The Observer (Kampala)

Uganda: Court Rules On Mulwana Land Dispute Today

High Court Judge Justice Night Tuhaise will decide today whether fallen entrepreneur James Mulwana irregularly sold land belonging to Namuli Ochieng, widow of influential politician Daudi Ochieng.

For Mulwana, the judgment comes almost two weeks after his death. At the time of his death, Mulwana had vehemently denied Ms Ochieng's accusations. The ruling was meant to be given yesterday but Ms Ochieng's lawyer Kavuma Kabenge asked court to first register Mulwana as a deceased person before giving its ruling.

"My lord, we need to enter the defendant (Mulwana) as dead before we proceed with the suit against surviving defendants," he said.

He said if that is not done, the verdict might not be binding to the heir and proprietors of Mulwana's estates especially if he loses the case. Kabenge separately told The Observer that having Mulwana formally recognized as the deceased by court would mean that his heir or any other person administering his estates would be legally responsible for any liabilities that could arise from the ruling.

A separate lawyer, who declined to be named, said that unlike in criminal proceedings, the next of kin and heir can inherit the liabilities of the deceased in civil matters. Mulwana's lawyer Peter Musoke was not in court yesterday. Justice Tuhaise, who herself said she "informally" knows that Mulwana died, said she will rule on Kabenga's request tomorrow morning before giving her judgment as well.

Background

In June 2012, Mulwana had appeared in court to give his defence. Namuli, 61, dragged Mulwana to court, accusing him of illegally acquiring ownership of her land on Block 243, plot 786 in Kitintale, Kampala. Court was shown land transfer documents Namuli had allegedly signed transferring ownership of her land to Mulwana, but she denied ever signing any transfer document. She, however, said she signed a blank form when Mulwana gave her money.

"I was moving out of his office after he had given me the money when he called me back and gave me a certain form to sign. It was blank," Namuli told court in March. She is seeking repossession of the land and a refund of the money Mulwana has collected from renting houses on the property since he took it over.
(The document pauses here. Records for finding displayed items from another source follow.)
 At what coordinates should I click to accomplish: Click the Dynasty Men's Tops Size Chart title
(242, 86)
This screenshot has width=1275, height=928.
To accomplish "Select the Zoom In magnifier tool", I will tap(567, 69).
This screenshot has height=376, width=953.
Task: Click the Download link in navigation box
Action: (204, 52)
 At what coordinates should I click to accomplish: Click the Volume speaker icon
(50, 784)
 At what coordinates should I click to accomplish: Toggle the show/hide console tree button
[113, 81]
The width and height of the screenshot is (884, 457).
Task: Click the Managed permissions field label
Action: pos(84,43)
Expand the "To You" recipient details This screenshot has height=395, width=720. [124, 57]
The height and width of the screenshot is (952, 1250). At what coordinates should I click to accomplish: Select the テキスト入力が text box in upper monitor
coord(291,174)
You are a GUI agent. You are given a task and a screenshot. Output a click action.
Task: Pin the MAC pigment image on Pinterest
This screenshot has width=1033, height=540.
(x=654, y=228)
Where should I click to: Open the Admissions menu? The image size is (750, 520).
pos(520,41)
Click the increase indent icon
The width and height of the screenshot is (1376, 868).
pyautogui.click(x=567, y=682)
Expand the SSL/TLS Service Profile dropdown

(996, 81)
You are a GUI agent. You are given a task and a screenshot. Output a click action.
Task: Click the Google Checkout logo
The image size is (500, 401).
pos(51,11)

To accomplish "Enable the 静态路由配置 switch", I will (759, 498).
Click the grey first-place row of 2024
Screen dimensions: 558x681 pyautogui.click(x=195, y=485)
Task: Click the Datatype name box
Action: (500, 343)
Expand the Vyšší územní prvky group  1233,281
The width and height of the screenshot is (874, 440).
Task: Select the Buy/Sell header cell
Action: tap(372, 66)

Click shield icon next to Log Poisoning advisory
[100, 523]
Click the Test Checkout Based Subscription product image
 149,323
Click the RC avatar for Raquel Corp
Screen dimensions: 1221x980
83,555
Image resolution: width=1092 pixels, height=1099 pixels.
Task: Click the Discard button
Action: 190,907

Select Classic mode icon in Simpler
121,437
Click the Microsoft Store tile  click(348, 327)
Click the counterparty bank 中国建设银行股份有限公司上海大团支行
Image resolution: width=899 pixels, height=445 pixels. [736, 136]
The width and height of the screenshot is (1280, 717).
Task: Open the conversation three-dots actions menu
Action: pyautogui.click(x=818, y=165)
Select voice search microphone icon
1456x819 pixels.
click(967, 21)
However, appearing before Justice Percy Night Tuhaise of the High court, Land division in June 2012, Mulwana, accused Namuli, with whom he was friends for more than four decades, of dishonesty. He said Namuli asked him, in December 2002, to buy her land (Block 243, plot 786 in Kitintale, Kampala) from Investment Masters Ltd, a money lending company that was selling the property to recover Shs 30m she had borrowed and failed to repay.

"She told me about the problems she was experiencing; that her property was going to be sold and she would have nowhere to stay," Mulwana told court. "She hoped that if I bought the land, she would be able to stay around for a while and that I would sell it and give her any money in excess of the Shs 30m [I would have paid for it]."

Until his demise, it was Mulwana's word against Ms Ochieng, but today court will have the final say.